With the cap lifted, there’s no way of predicting how many charter schools may open. Less than 3 percent of North Carolina’s public school students are in charters now. Paul Norcross, an advisory council member and the chair of the N.C. Alliance for Public Charter Schools, a trade association, says that number may soon double, but it’s not likely to go above 10 percent. “It’s like Congress,” Norcross says, half-joking. “A lot of people are critical of public schools, but they like their school.”
A wild card, though, is the proliferation of for-profit companies offering turnkey services to local groups interested in starting a charter school. Companies like National Heritage Academies, a Michigan-based outfit whose network of 71 schools includes five in North Carolina, will run your school; they’re called Educational Management Organizations.

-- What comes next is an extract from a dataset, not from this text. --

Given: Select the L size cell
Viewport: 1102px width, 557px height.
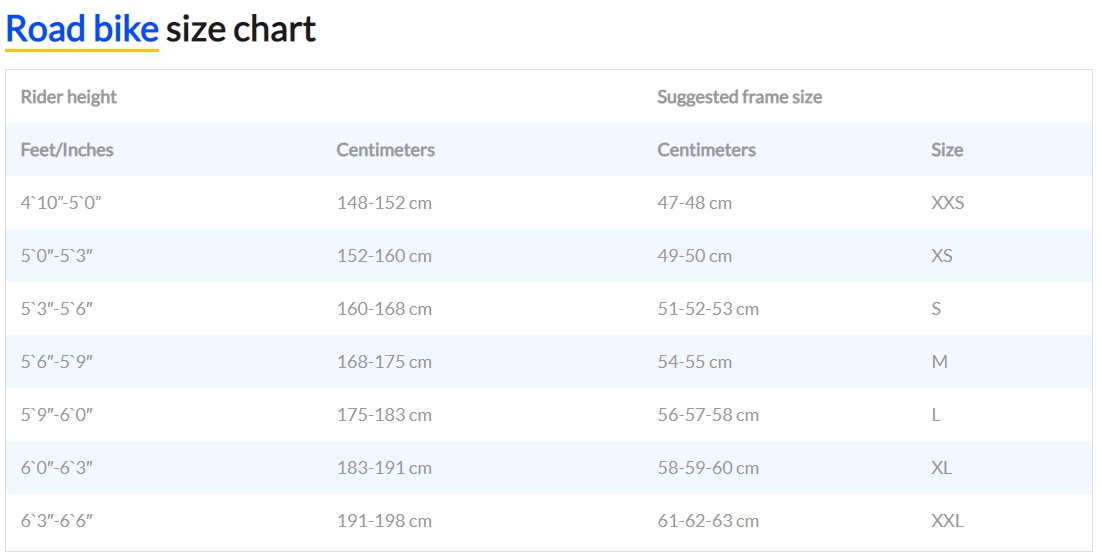Looking at the screenshot, I should click(936, 415).
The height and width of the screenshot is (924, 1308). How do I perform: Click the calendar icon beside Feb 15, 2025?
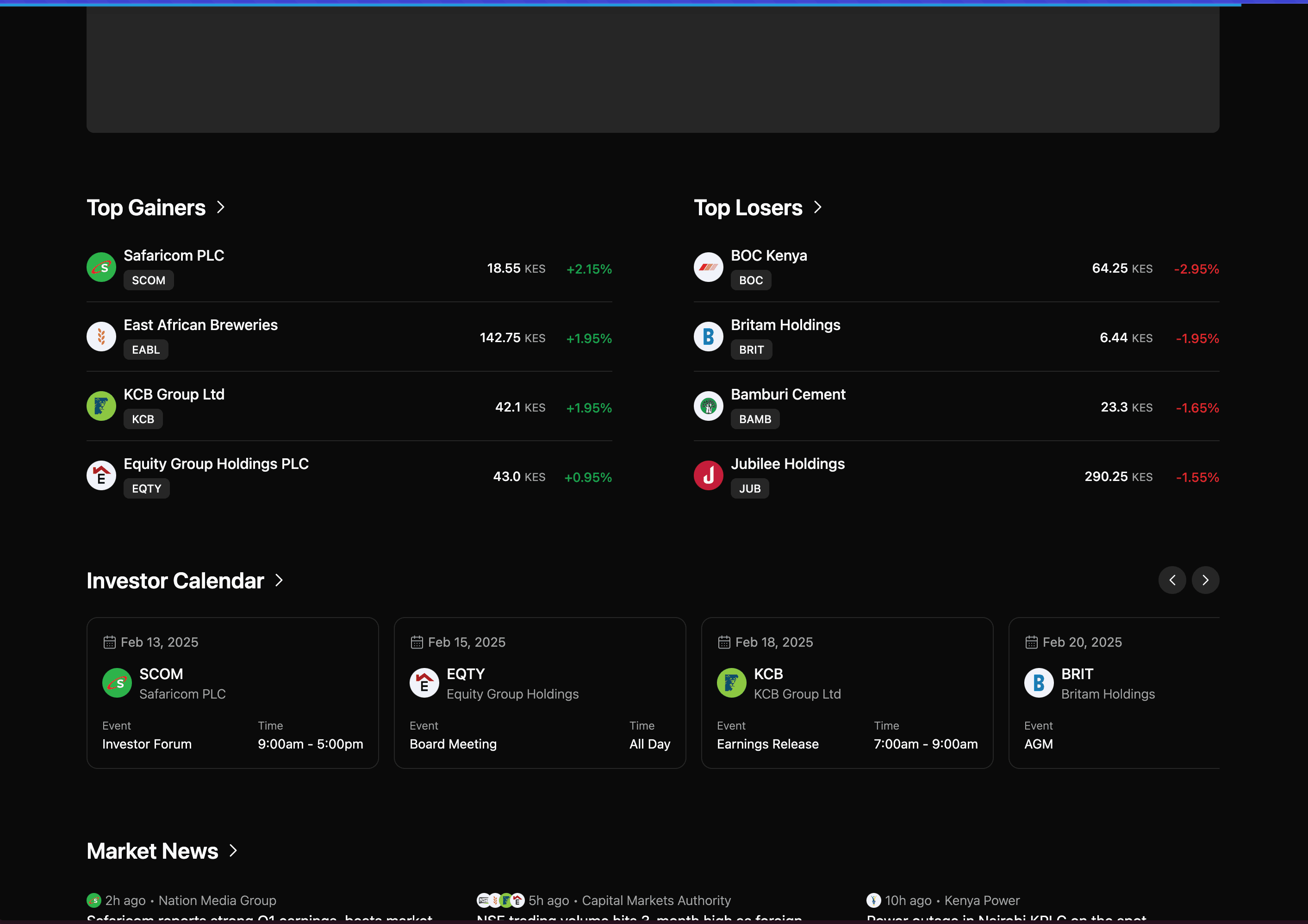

High Mark School Development, a Utah-based for-profit, will build a school and give the charter a lease-purchase deal on it. High Mark put Durham’s Kestrel Heights School in a building. The company is shopping its services to a current charter school applicant in Northampton County, according to the application.
Then there’s K12 Inc., a public corporation with 2011 revenues of $522 million, according to its shareholder reports. K12 sells online courses to schools and manages “virtual” schoolsno buildings at allin 29 states. Such “turnkey virtual and hybrid schools,” it says, save money for taxpayers and earn profits for K12. Compensation for CEO Ronald Packard totaled $5 million last year.
Finally, private funders like the Oregon-based Challenge Foundation are springing up to support privatized public schools. Eight Challenge Foundation Academies (“Team CFA”) exist in three states; five, including advisory council member Maimone’s school, are in rural western North Carolina.
CFA schools use the Core Knowledge curriculum developed by E.D. Hirsch, a leading conservative critic of public education. John Bryan, a retired businessman with libertarian views, controls the Challenge Foundation. According to N.C. Policy Watch, Bryan is associated with the billionaire Koch brothers and Americans for Prosperity, the conservative organization they created. Raleigh businessman Art Pope, whose millions pay for conservative causes throughout North Carolina, sits on the AFP Foundation national board with David Koch.
In short, there’s an industry offering public schools like you’ve never seen them, and the impact on traditional public education could be, as Ravitch warns, profound.
Until they withdrew, for example, a Challenge Foundation-associated group called Pinnacle Classical Academy was among the finalists seeking to open a charter school this year in Cleveland County. Their application prompted an impassioned letter to the state charter advisory council from Bruce Boyles, the Cleveland schools superintendent. “We have had experience with other charters affiliated with [the Challenge Foundation] in our area,” Boyles wrote. “While there has been some cooperation … we have encountered instances of charter school representatives from these schools recruiting students from our district.
“While I certainly understand the need for charters to recruit, we find their recruitment is for the brightest, most talented students. These practices appear to discriminate against certain ethnicities and students with profound special needs.”
The bottom line, as Boyles warned, is that if state officials aren’t careful about which charter applicants they approve, they’ll be allowing charters to “accept only the easy-to-educate or more affluent students [while placing] an undue burden on the traditional public schools.”